[What is expected] Every entry must be transcribed exactly as written.

[Given entries]
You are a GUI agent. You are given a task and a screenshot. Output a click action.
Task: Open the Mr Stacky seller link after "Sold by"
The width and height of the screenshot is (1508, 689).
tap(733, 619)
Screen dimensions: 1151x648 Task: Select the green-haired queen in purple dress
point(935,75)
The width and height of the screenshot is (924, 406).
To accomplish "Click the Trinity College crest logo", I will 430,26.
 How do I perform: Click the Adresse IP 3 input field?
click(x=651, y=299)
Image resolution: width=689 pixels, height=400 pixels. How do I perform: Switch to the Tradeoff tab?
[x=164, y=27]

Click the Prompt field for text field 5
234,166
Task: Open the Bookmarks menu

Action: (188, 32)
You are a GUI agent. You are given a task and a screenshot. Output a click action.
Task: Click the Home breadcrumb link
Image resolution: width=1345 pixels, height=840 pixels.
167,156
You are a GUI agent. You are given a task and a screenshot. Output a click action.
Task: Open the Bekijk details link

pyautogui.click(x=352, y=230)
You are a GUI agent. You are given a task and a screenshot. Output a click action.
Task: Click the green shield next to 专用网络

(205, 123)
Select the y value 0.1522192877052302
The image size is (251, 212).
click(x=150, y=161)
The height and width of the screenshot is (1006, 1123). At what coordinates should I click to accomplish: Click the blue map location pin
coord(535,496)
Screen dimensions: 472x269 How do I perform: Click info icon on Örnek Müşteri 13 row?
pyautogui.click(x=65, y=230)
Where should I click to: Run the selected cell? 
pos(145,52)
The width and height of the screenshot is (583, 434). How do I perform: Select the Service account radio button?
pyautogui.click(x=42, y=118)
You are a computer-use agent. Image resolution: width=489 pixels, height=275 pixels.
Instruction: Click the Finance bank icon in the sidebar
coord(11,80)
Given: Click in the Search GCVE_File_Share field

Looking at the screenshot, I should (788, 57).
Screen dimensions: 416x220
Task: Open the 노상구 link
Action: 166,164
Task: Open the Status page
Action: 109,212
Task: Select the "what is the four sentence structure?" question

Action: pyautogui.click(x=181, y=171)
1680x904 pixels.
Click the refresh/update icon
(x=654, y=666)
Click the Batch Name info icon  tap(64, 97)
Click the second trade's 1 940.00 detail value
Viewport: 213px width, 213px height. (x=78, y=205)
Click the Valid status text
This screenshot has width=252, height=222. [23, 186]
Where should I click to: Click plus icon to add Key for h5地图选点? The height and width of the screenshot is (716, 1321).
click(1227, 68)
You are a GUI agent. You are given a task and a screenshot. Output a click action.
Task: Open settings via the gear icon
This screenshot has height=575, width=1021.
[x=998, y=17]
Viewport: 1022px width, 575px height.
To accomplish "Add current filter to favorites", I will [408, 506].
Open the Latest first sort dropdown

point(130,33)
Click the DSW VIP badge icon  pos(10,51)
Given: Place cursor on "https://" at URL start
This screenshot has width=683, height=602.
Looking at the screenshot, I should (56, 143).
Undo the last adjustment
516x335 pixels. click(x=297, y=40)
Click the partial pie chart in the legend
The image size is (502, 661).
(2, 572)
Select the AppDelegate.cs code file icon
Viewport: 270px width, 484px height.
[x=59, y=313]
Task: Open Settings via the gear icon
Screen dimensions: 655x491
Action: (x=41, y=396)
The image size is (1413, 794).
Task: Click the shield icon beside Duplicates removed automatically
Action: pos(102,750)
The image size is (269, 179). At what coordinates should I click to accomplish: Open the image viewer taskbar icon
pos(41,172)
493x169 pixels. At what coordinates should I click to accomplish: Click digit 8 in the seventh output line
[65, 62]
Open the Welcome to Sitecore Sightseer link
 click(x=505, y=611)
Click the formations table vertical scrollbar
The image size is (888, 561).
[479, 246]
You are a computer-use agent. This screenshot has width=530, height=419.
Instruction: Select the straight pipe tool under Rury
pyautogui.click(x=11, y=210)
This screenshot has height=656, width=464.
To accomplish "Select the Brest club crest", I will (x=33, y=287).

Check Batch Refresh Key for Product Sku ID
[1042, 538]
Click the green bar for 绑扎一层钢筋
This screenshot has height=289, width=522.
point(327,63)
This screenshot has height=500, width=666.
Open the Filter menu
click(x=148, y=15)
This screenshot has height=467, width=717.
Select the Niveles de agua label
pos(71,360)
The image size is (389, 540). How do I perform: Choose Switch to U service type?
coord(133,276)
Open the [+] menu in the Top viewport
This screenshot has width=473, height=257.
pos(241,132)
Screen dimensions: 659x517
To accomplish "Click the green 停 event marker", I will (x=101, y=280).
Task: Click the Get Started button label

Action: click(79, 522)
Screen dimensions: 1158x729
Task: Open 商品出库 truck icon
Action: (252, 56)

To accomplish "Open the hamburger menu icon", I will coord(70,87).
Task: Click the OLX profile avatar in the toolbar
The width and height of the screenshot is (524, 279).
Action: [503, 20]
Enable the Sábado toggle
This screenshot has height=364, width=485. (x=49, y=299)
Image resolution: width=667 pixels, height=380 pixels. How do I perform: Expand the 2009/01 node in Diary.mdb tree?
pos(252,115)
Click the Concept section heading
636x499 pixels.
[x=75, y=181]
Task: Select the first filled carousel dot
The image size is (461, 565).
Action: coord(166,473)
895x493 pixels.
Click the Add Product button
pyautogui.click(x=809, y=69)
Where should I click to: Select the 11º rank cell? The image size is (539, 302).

[Written answer]
You are a GUI agent. You are given a task and a screenshot. Output a click action.
Task: Open the Mr Stacky seller link after "Sold by"
The width and height of the screenshot is (1508, 689).
tap(733, 619)
Screen dimensions: 1151x648 Task: Select the green-haired queen in purple dress
point(935,75)
The width and height of the screenshot is (924, 406).
To accomplish "Click the Trinity College crest logo", I will 430,26.
 How do I perform: Click the Adresse IP 3 input field?
click(x=651, y=299)
Image resolution: width=689 pixels, height=400 pixels. How do I perform: Switch to the Tradeoff tab?
[x=164, y=27]

Click the Prompt field for text field 5
234,166
Task: Open the Bookmarks menu

Action: (188, 32)
You are a GUI agent. You are given a task and a screenshot. Output a click action.
Task: Click the Home breadcrumb link
Image resolution: width=1345 pixels, height=840 pixels.
167,156
You are a GUI agent. You are given a task and a screenshot. Output a click action.
Task: Open the Bekijk details link

pyautogui.click(x=352, y=230)
You are a GUI agent. You are given a task and a screenshot. Output a click action.
Task: Click the green shield next to 专用网络

(205, 123)
Select the y value 0.1522192877052302
The image size is (251, 212).
click(x=150, y=161)
The height and width of the screenshot is (1006, 1123). At what coordinates should I click to accomplish: Click the blue map location pin
coord(535,496)
Screen dimensions: 472x269 How do I perform: Click info icon on Örnek Müşteri 13 row?
pyautogui.click(x=65, y=230)
Where should I click to: Run the selected cell? 
pos(145,52)
The width and height of the screenshot is (583, 434). How do I perform: Select the Service account radio button?
pyautogui.click(x=42, y=118)
You are a computer-use agent. Image resolution: width=489 pixels, height=275 pixels.
Instruction: Click the Finance bank icon in the sidebar
coord(11,80)
Given: Click in the Search GCVE_File_Share field

Looking at the screenshot, I should (788, 57).
Screen dimensions: 416x220
Task: Open the 노상구 link
Action: 166,164
Task: Open the Status page
Action: 109,212
Task: Select the "what is the four sentence structure?" question

Action: pyautogui.click(x=181, y=171)
1680x904 pixels.
Click the refresh/update icon
(x=654, y=666)
Click the Batch Name info icon  tap(64, 97)
Click the second trade's 1 940.00 detail value
Viewport: 213px width, 213px height. (x=78, y=205)
Click the Valid status text
This screenshot has width=252, height=222. [23, 186]
Where should I click to: Click plus icon to add Key for h5地图选点? The height and width of the screenshot is (716, 1321).
click(1227, 68)
You are a GUI agent. You are given a task and a screenshot. Output a click action.
Task: Open settings via the gear icon
This screenshot has height=575, width=1021.
[x=998, y=17]
Viewport: 1022px width, 575px height.
To accomplish "Add current filter to favorites", I will [408, 506].
Open the Latest first sort dropdown

point(130,33)
Click the DSW VIP badge icon  pos(10,51)
Given: Place cursor on "https://" at URL start
This screenshot has width=683, height=602.
Looking at the screenshot, I should (56, 143).
Undo the last adjustment
516x335 pixels. click(x=297, y=40)
Click the partial pie chart in the legend
The image size is (502, 661).
(2, 572)
Select the AppDelegate.cs code file icon
Viewport: 270px width, 484px height.
[x=59, y=313]
Task: Open Settings via the gear icon
Screen dimensions: 655x491
Action: (x=41, y=396)
The image size is (1413, 794).
Task: Click the shield icon beside Duplicates removed automatically
Action: pos(102,750)
The image size is (269, 179). At what coordinates should I click to accomplish: Open the image viewer taskbar icon
pos(41,172)
493x169 pixels. At what coordinates should I click to accomplish: Click digit 8 in the seventh output line
[65, 62]
Open the Welcome to Sitecore Sightseer link
 click(x=505, y=611)
Click the formations table vertical scrollbar
The image size is (888, 561).
[479, 246]
You are a computer-use agent. This screenshot has width=530, height=419.
Instruction: Select the straight pipe tool under Rury
pyautogui.click(x=11, y=210)
This screenshot has height=656, width=464.
To accomplish "Select the Brest club crest", I will (x=33, y=287).

Check Batch Refresh Key for Product Sku ID
[1042, 538]
Click the green bar for 绑扎一层钢筋
This screenshot has height=289, width=522.
point(327,63)
This screenshot has height=500, width=666.
Open the Filter menu
click(x=148, y=15)
This screenshot has height=467, width=717.
Select the Niveles de agua label
pos(71,360)
The image size is (389, 540). How do I perform: Choose Switch to U service type?
coord(133,276)
Open the [+] menu in the Top viewport
This screenshot has width=473, height=257.
pos(241,132)
Screen dimensions: 659x517
To accomplish "Click the green 停 event marker", I will (x=101, y=280).
Task: Click the Get Started button label

Action: click(79, 522)
Screen dimensions: 1158x729
Task: Open 商品出库 truck icon
Action: (252, 56)

To accomplish "Open the hamburger menu icon", I will coord(70,87).
Task: Click the OLX profile avatar in the toolbar
The width and height of the screenshot is (524, 279).
Action: [503, 20]
Enable the Sábado toggle
This screenshot has height=364, width=485. (x=49, y=299)
Image resolution: width=667 pixels, height=380 pixels. How do I perform: Expand the 2009/01 node in Diary.mdb tree?
pos(252,115)
Click the Concept section heading
636x499 pixels.
[x=75, y=181]
Task: Select the first filled carousel dot
The image size is (461, 565).
Action: coord(166,473)
895x493 pixels.
Click the Add Product button
pyautogui.click(x=809, y=69)
Where should I click to: Select the 11º rank cell? The image size is (539, 302).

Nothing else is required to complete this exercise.